In a letter sent to students at the university, rector Luc Sels addresses students and staff on the change to the rules, which replaces the previous ‘bubble of five’ with a more flexible ‘reference number’ of people one is allowed to have close contact with.
“The adjustment of the ‘bubble of five’ measure may not be intended as a relaxation, but that is clearly how it is perceived, and that cannot be the intention given the current situation,” Sels writes.
“The current figures are very worrying and the number of hospital admissions is rising significantly. If we want to flatten the curve again, now more than ever, we have to keep maintaining the necessary distance, wear a face mask where needed, follow the hygiene measures and exercise caution when we are in contact with other people.”

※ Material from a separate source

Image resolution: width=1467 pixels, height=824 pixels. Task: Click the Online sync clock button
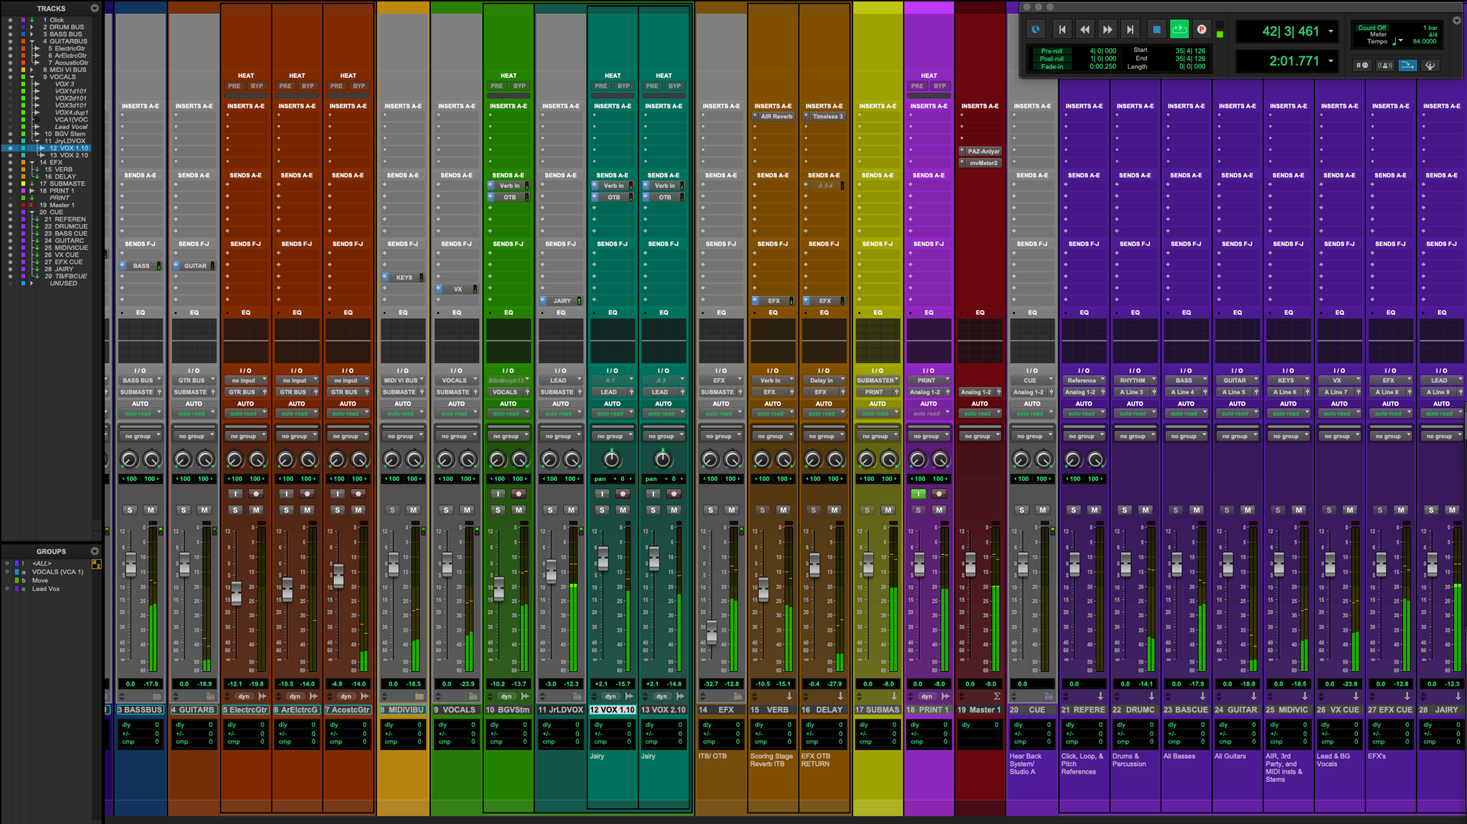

The preventive measures, he said, are “crucial” and “the central theme of our approach, which is to ensure everyone’s health and safety.”
Earlier, Antwerp university rector Herman Van Goethem launched the rebellion, to be followed by the universities of Ghent, Brussels and Hasselt. The university authorities are concerned that the measures in place already would be difficult enough to follow for students and enforce for the institutions, without introducing what appears to be a loosening of the rules.
And as the universities – the Flemish ones only, for the time being – turn on the new rules, the medical experts, including those advising the government, have also expressed concern.
Three senior doctors’ representatives, Geert Meyfroidt, president of the Belgian Association of Intensive Medicine, Jan Stroobants, president of the association of Belgian Emergency Physicians (BeCEP) and Riel Van Giel, president of GP association Domus Medica, published an open letter to the government.
“Without adjusting these [new] measures, we are heading for an avoidable bad sequel to the first wave,” the letter said.
“The National Security Council had a unique opportunity to make the transition to a new system for the future. Because yes, the rationale for a number of measures had disappeared and yes, we need a clear and simple system for the coming months,” the authors write.
Some of the previous measures were out of proportion, they agree, such as the need to wear a mask even when alone in the open air. Another problem was the proliferation of local measures which changed from one commune to the next.
“But the fact that people have simultaneously created the perception that all measures can be relaxed (more contacts, more parties, shorter quarantine) is catastrophic,” they say.
“This, combined with the lack of any framework for the coming months, is a deadly mixture.”
The three representatives conclude by expressing a wish that the NSC will not wait another two weeks before revising its rules.
“The current state of the epidemic currently leaves only one choice: drastically intervening in the areas where things go wrong (for example Brussels), reducing the number of contacts, and tightening up measures. Only then can we keep schools open, rescue part of the economy and save the vulnerable in our society. If not, we are heading for an avoidable bad sequel to the first wave, and that is more than culpable negligence.”